Problem is, we don’t know what happened to Ted Natt, our ASNE colleague
and friend to many of us. That lack of closure is devastating to his wife,
Diane, and their children. It is at least disturbing to all of us who knew
him.
We know a few of the details, of course. He flew his new helicopter
on the first Saturday night of August from his home in Longview, Wash.,
over to the Long Beach Peninsula for a memorial service and a charity dinner.
He left Oysterville and flew to Astoria. That was the last time he was
seen alive.
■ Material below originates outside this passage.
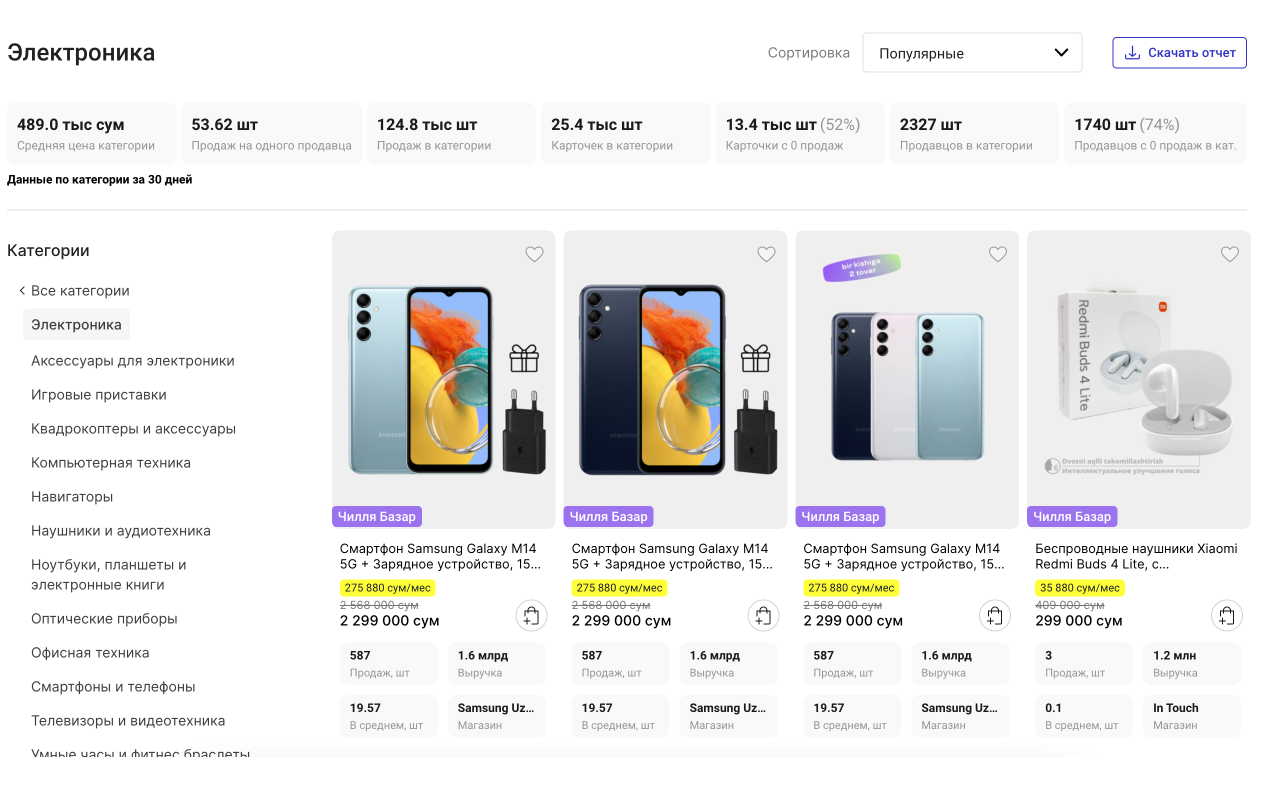
Task: Open Смартфоны и телефоны category
Action: point(113,687)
A few weeks later, Natt was found in the wreckage of his helicopter
by hunters not far from the Columbia River near Knappa, Ore.
But the most crucial detail isn’t available: What happened that night?
So now we can balance the pain of not knowing what took place, and the
pain of knowing that Ted isn’t with us, with good thoughts of our memories
of Ted.
As you know, Ted was chairing the ASNE Nominations Committee this year.
We planned to meet in January in Palm Springs, where he and his wife Diane
liked to spend some time escaping the rain of Northwest winters. We hadn’t
actually set a date, but would have done so by now.
The ASNE Nominations Committee is a small group. Most of you don’t seem
to have a lot of interest in the process. In fact, to be downright candid,
some of you probably think it is some done deal by the officers of ASNE.
Ted felt that way. A couple of years ago he protested at the nominating
committee meeting in Phoenix. He thought the officers should not attend,
because he was certain that the officers had conferred and had a slate
of candidates ready to be rubber-stamped by the committee.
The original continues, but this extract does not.